_Task objective_:
Copy out every record below, word for word.

○ ○ ○ ○ ○ ○ ○

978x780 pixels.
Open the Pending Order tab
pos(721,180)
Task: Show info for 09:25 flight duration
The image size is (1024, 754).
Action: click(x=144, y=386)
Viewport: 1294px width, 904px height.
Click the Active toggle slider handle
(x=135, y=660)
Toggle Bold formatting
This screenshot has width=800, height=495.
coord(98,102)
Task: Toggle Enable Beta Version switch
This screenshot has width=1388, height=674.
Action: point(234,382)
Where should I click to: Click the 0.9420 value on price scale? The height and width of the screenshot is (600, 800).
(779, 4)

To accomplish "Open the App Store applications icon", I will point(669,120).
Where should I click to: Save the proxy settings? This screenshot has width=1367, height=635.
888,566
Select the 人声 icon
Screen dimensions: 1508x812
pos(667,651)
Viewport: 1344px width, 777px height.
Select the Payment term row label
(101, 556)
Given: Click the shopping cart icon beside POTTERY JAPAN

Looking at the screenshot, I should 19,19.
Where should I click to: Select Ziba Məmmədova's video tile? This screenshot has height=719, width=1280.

○ ○ ○ ○ ○ ○ ○

_Reply_:
978x780 pixels.
Open the Pending Order tab
pos(721,180)
Task: Show info for 09:25 flight duration
The image size is (1024, 754).
Action: click(x=144, y=386)
Viewport: 1294px width, 904px height.
Click the Active toggle slider handle
(x=135, y=660)
Toggle Bold formatting
This screenshot has width=800, height=495.
coord(98,102)
Task: Toggle Enable Beta Version switch
This screenshot has width=1388, height=674.
Action: point(234,382)
Where should I click to: Click the 0.9420 value on price scale? The height and width of the screenshot is (600, 800).
(779, 4)

To accomplish "Open the App Store applications icon", I will point(669,120).
Where should I click to: Save the proxy settings? This screenshot has width=1367, height=635.
888,566
Select the 人声 icon
Screen dimensions: 1508x812
pos(667,651)
Viewport: 1344px width, 777px height.
Select the Payment term row label
(101, 556)
Given: Click the shopping cart icon beside POTTERY JAPAN

Looking at the screenshot, I should 19,19.
Where should I click to: Select Ziba Məmmədova's video tile? This screenshot has height=719, width=1280.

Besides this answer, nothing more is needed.